- Working data:
--------------------------------------------------

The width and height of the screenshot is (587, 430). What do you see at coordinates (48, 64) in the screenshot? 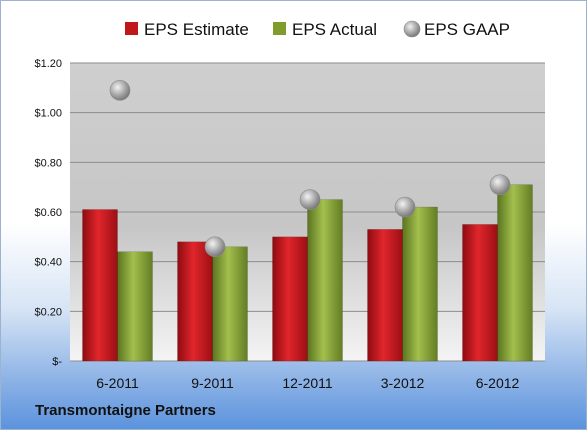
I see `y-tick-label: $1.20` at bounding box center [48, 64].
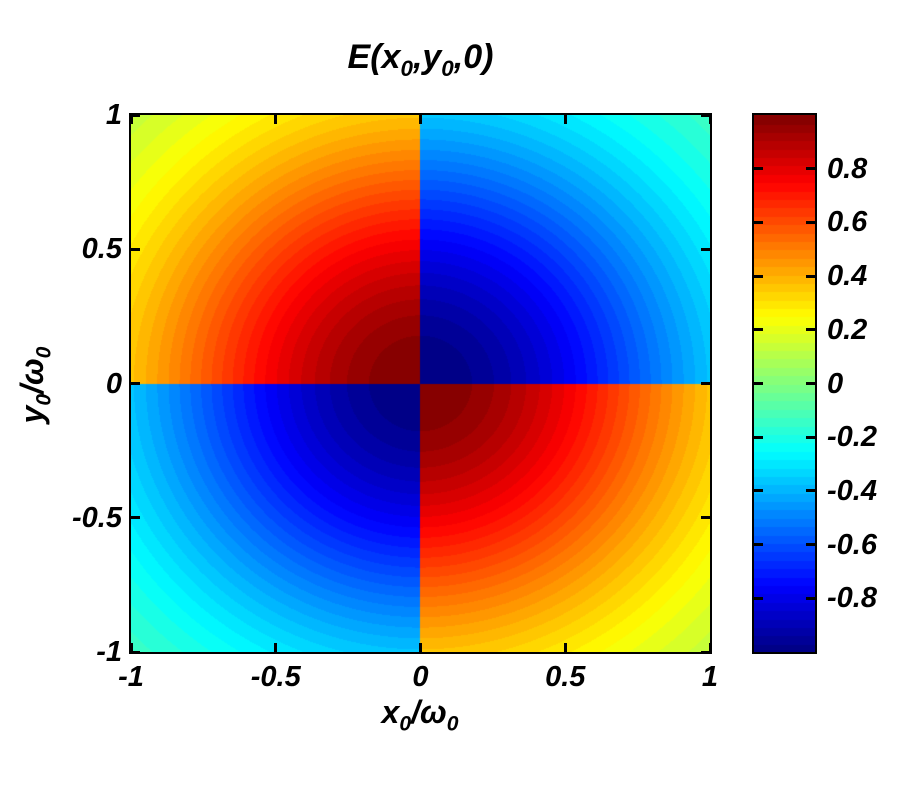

--------------------------------------------------

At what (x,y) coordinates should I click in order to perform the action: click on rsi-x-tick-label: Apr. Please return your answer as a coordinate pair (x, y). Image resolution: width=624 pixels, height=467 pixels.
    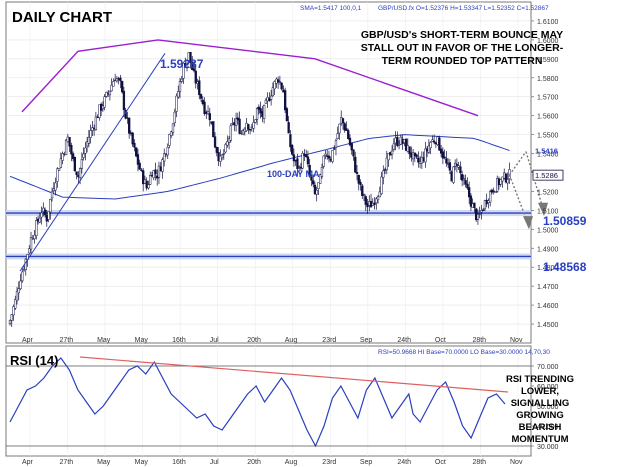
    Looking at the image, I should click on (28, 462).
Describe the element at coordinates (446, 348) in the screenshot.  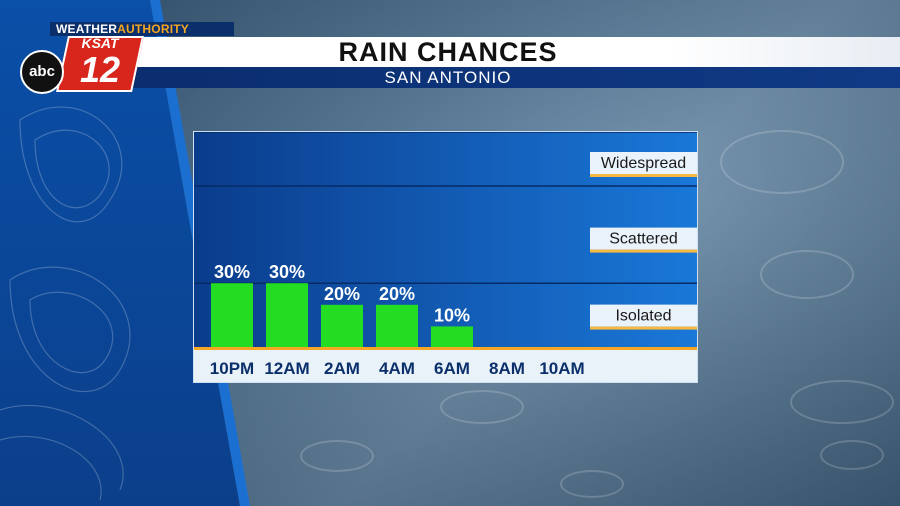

--------------------------------------------------

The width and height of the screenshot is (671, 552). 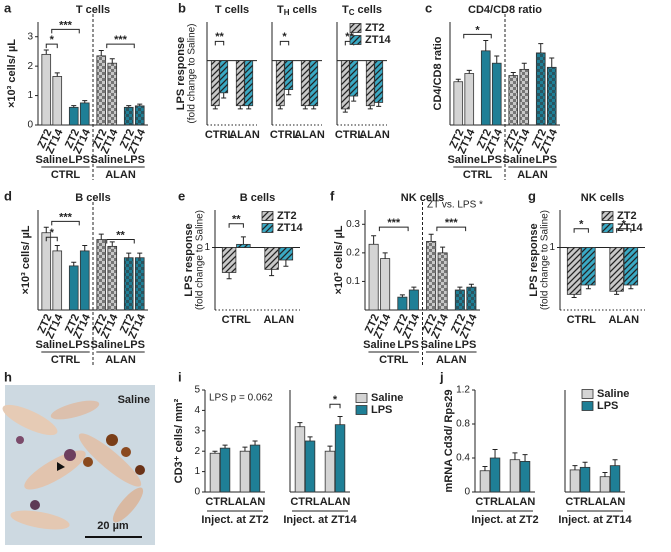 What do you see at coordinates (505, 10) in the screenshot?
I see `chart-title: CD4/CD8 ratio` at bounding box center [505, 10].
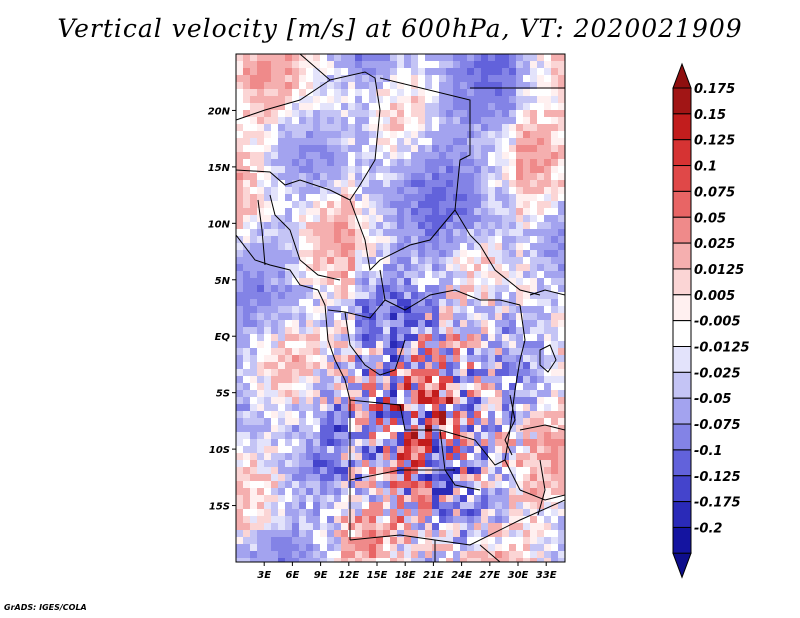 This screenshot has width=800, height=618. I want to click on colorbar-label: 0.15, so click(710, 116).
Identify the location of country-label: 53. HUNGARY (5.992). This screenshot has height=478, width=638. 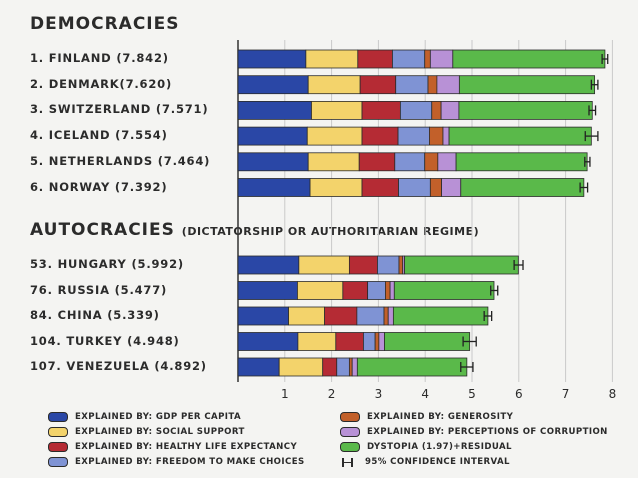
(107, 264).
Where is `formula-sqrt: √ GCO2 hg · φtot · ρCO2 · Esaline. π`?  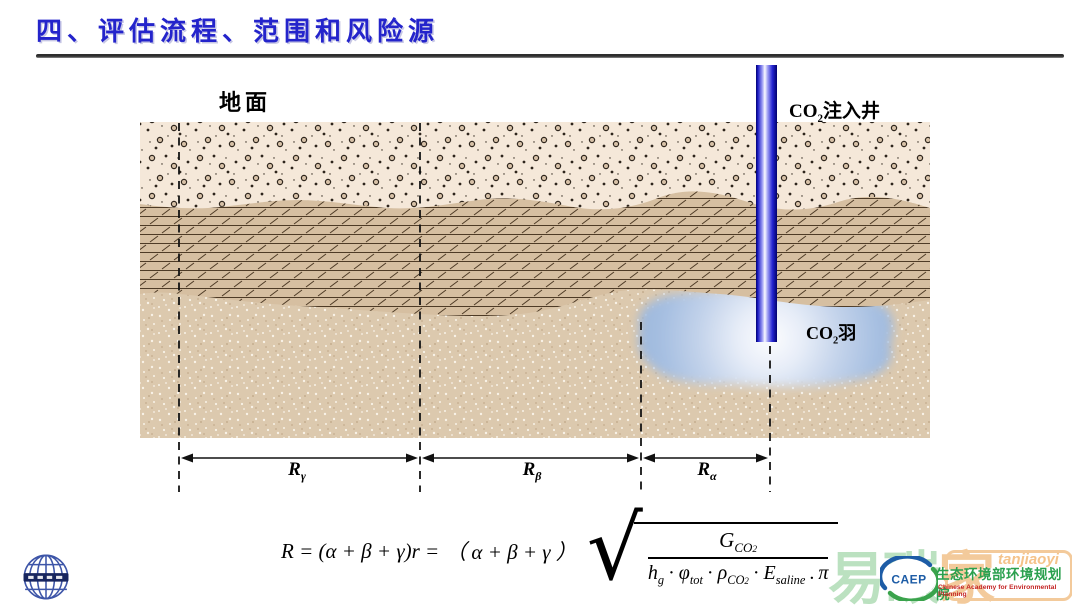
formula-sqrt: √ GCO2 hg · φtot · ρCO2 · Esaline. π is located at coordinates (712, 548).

--------------------------------------------------

Rewrite the rows starting with the line with "The width and height of the screenshot is (587, 430)." and going on through the line with "center [48, 64].", swapping "screenshot" for "image" and keeping everything else the same. Leave the pictures out of your answer.

The width and height of the image is (587, 430). What do you see at coordinates (48, 64) in the image? 
I see `y-tick-label: $1.20` at bounding box center [48, 64].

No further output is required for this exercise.